[Aim of the exercise]: Exclude the pictures, then quote exactly the lines from the one holding "Task: Open the" through the last line of the records.

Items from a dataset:
----

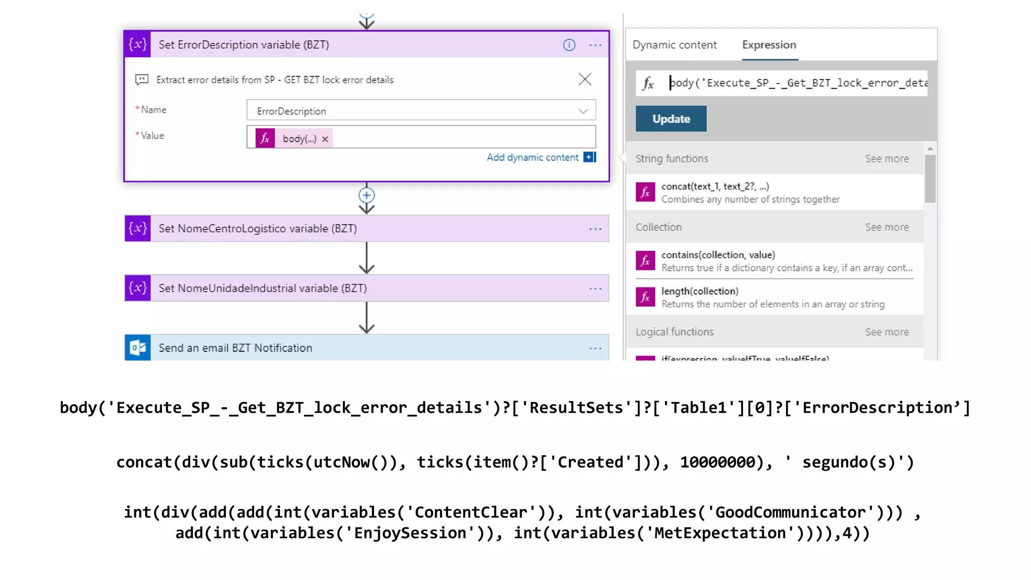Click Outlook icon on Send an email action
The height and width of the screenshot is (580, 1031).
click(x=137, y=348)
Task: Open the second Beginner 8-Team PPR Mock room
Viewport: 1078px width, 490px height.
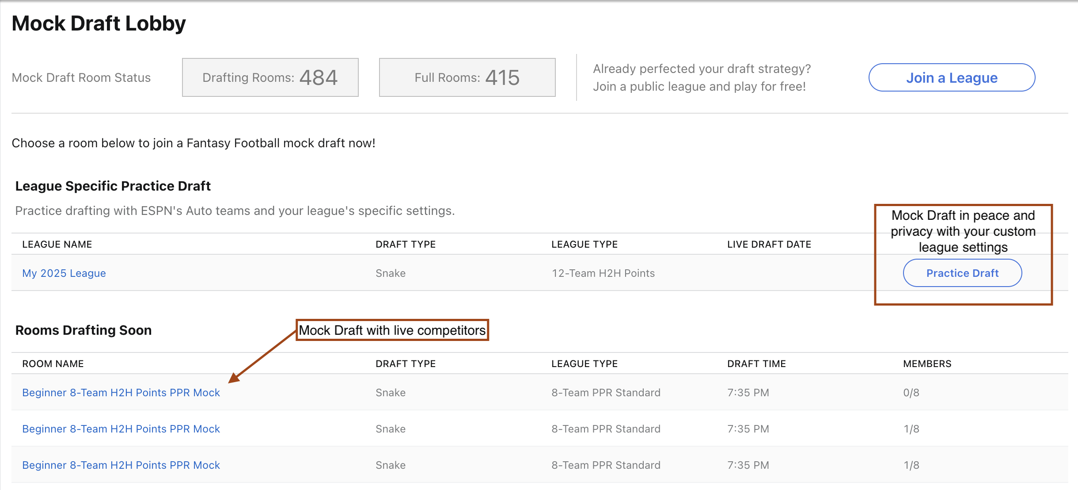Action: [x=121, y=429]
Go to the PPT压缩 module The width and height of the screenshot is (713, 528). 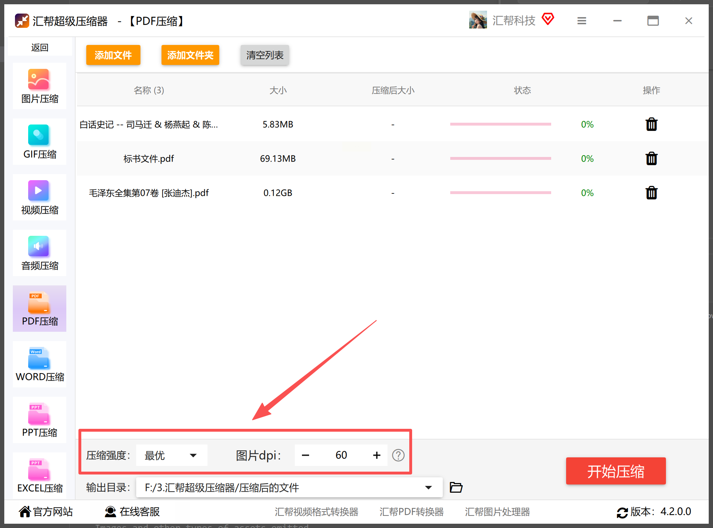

----

[Solution]:
Task: Open the second Beginner 8-Team PPR Mock room
Viewport: 1078px width, 490px height.
Action: [x=121, y=429]
Go to the PPT压缩 module The width and height of the screenshot is (713, 528). 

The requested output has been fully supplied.